Screenshot grounding data:
--------------------------------------------------

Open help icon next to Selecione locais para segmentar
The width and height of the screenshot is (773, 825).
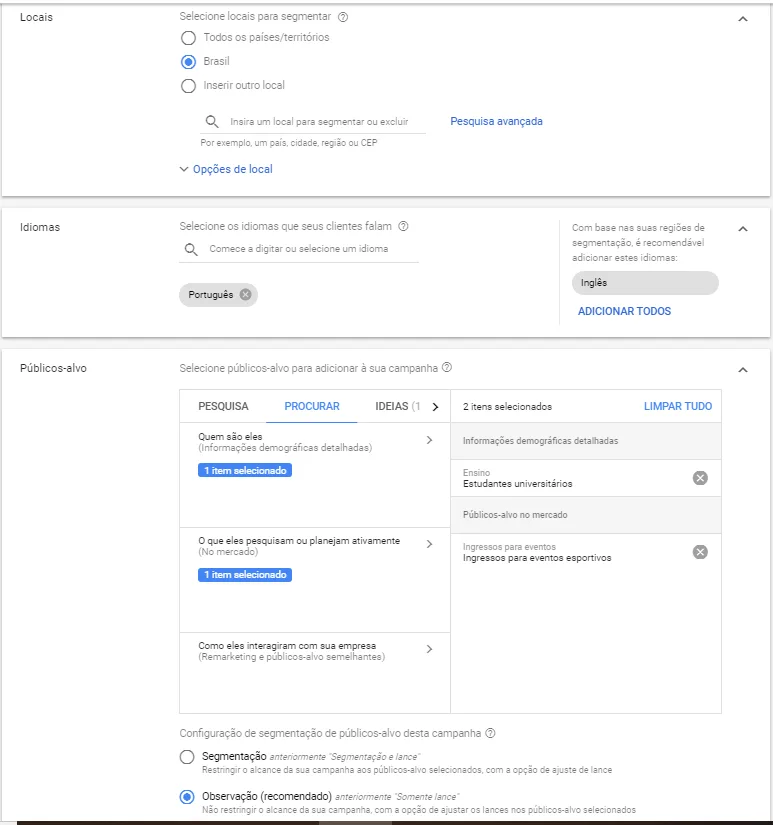coord(343,17)
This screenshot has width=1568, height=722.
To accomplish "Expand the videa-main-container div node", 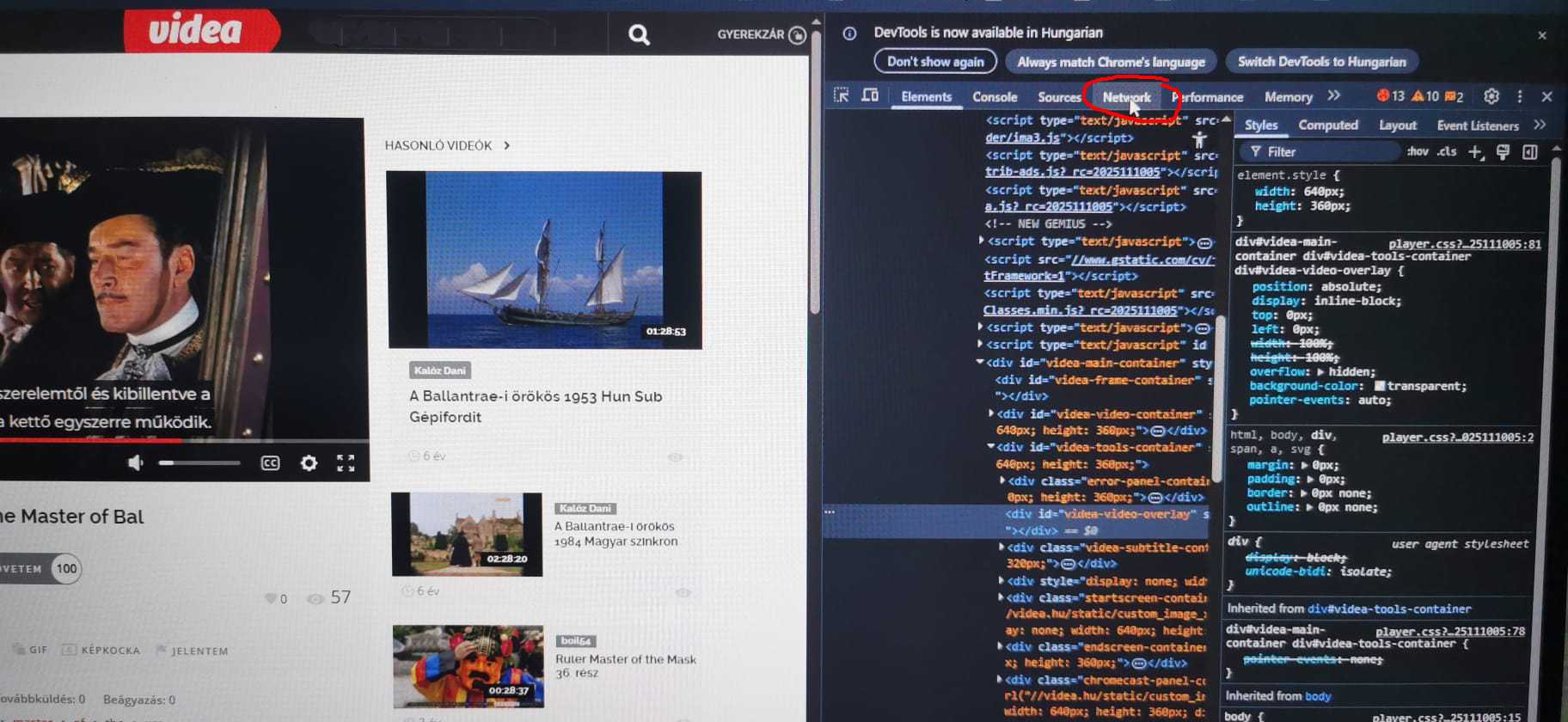I will pos(980,363).
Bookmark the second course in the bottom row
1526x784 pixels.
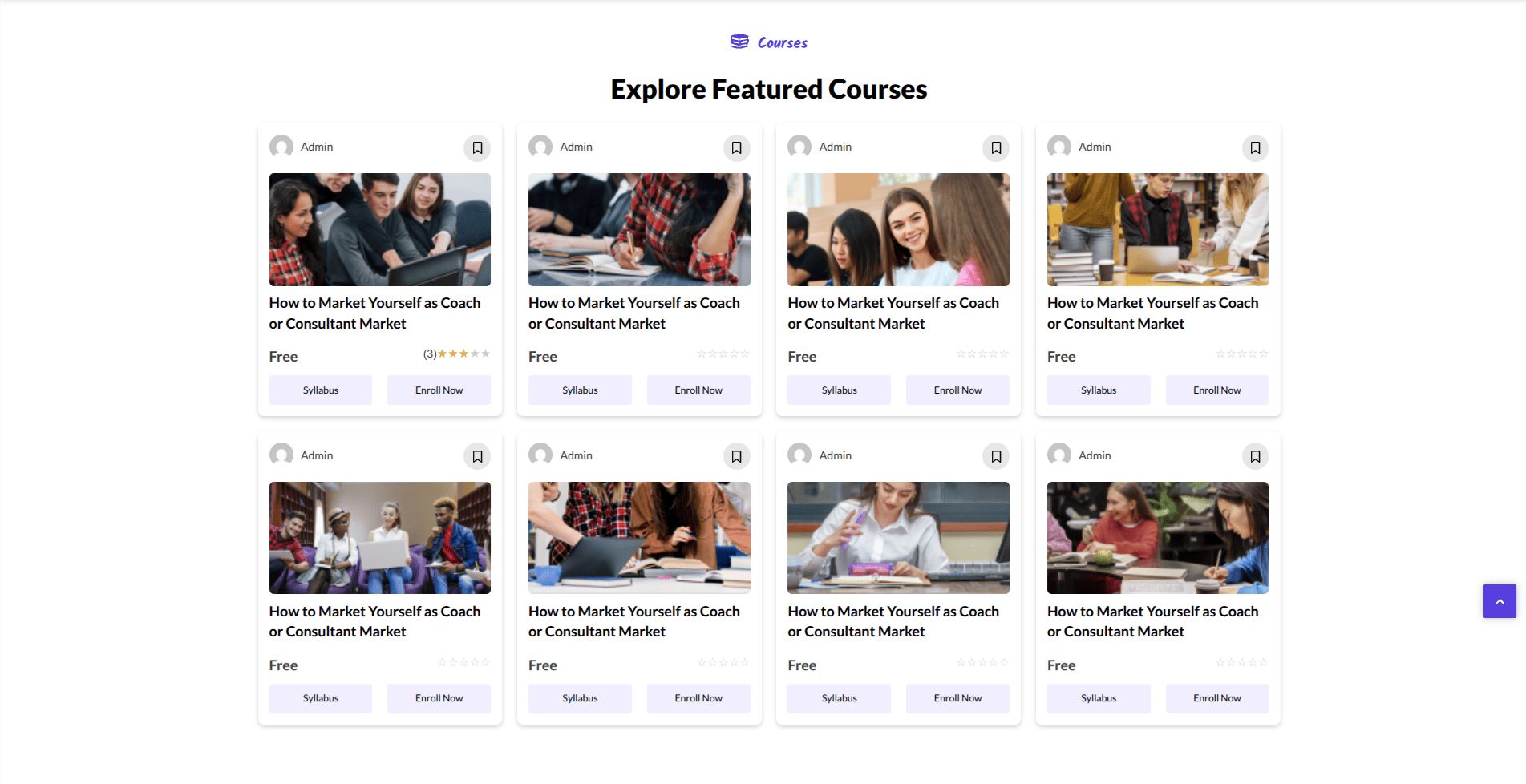pyautogui.click(x=736, y=456)
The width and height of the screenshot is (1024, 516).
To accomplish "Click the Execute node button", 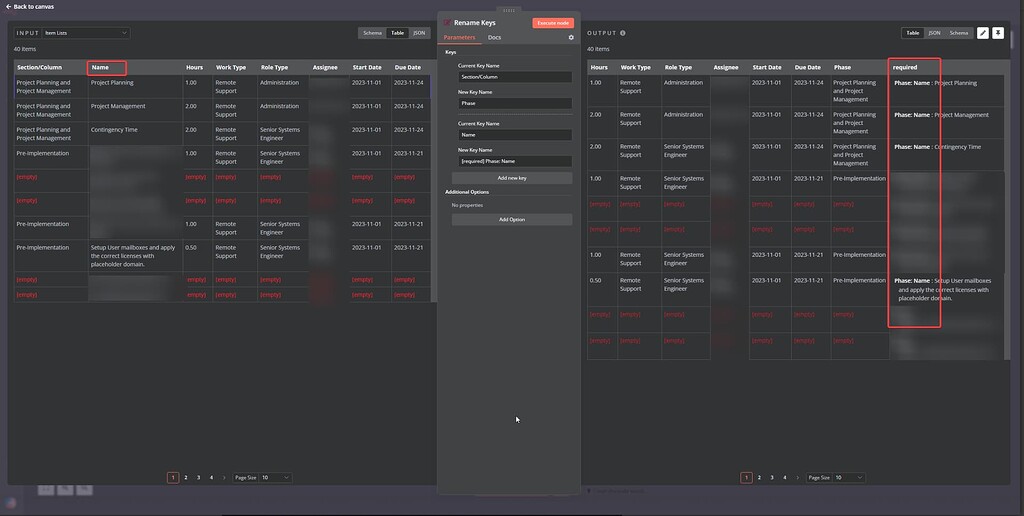I will pyautogui.click(x=552, y=22).
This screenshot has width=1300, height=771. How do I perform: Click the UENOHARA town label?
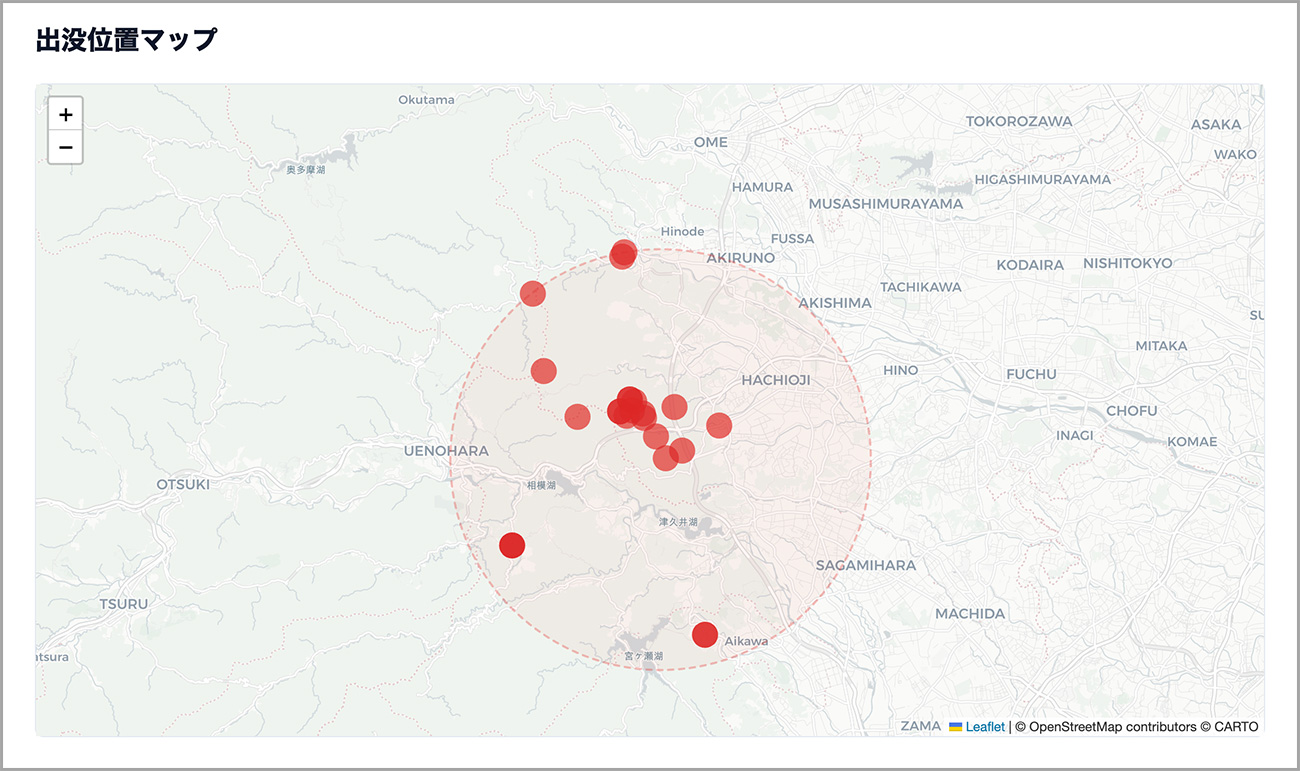tap(446, 451)
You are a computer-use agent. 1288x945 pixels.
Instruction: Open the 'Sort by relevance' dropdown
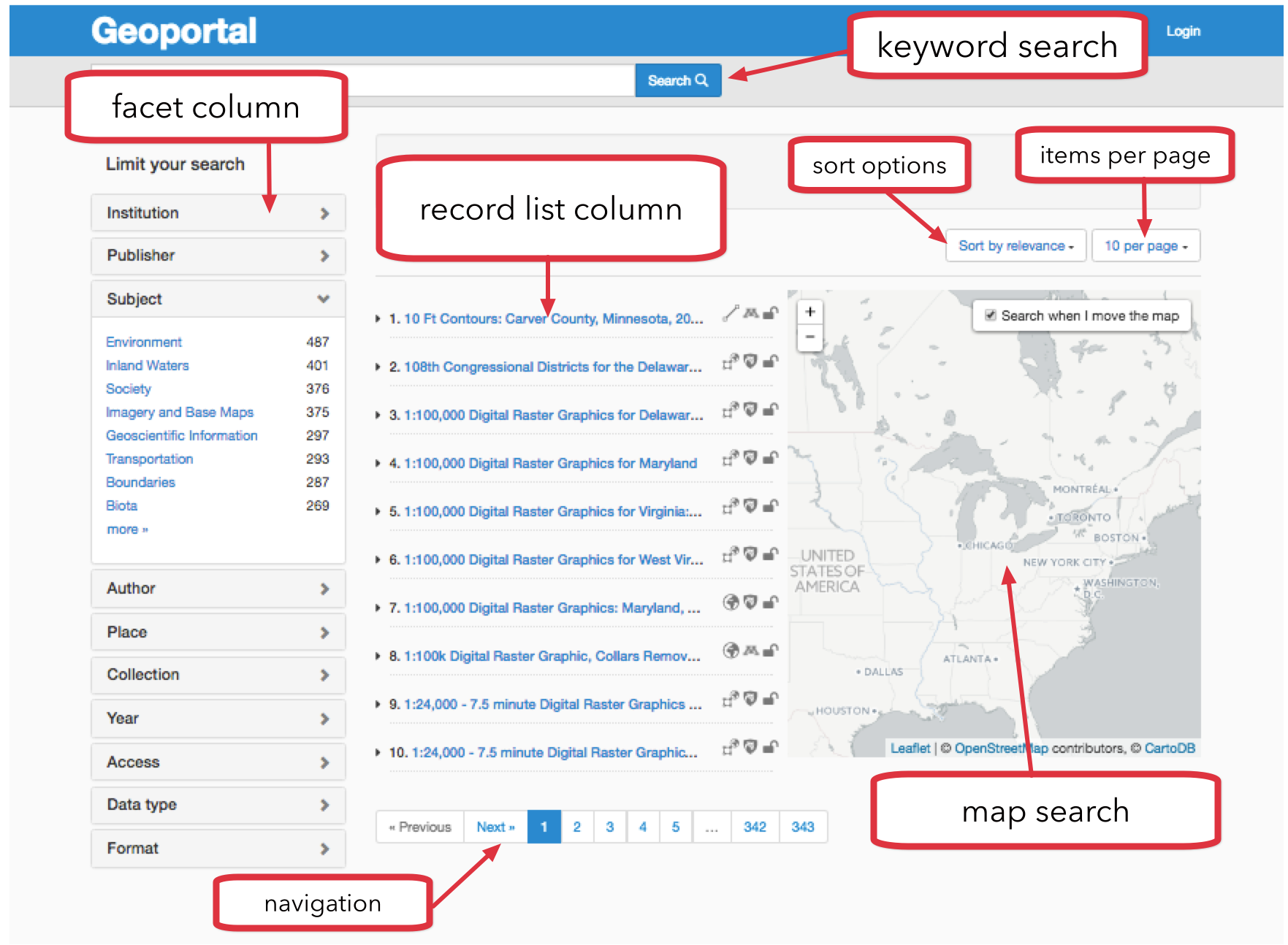point(1015,246)
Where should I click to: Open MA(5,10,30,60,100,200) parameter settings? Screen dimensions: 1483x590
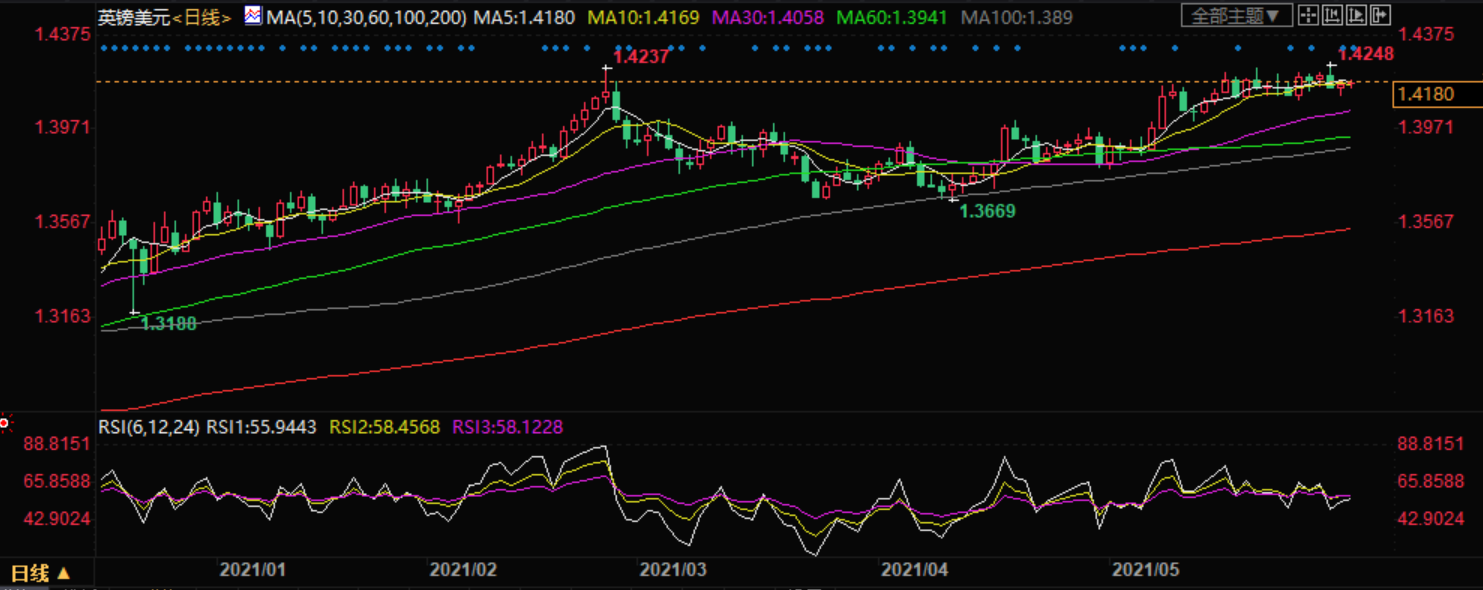point(366,17)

--------------------------------------------------

From the line that contains "You are a computer-use" to the last line of the data, print each line exactly, both ends included, and omit the pictures.

WRITTEN REPLY:
You are a computer-use agent. 1288x945 pixels.
Instruction: Open the 'Sort by relevance' dropdown
point(1015,246)
Where should I click to: Open MA(5,10,30,60,100,200) parameter settings? Screen dimensions: 1483x590
point(366,17)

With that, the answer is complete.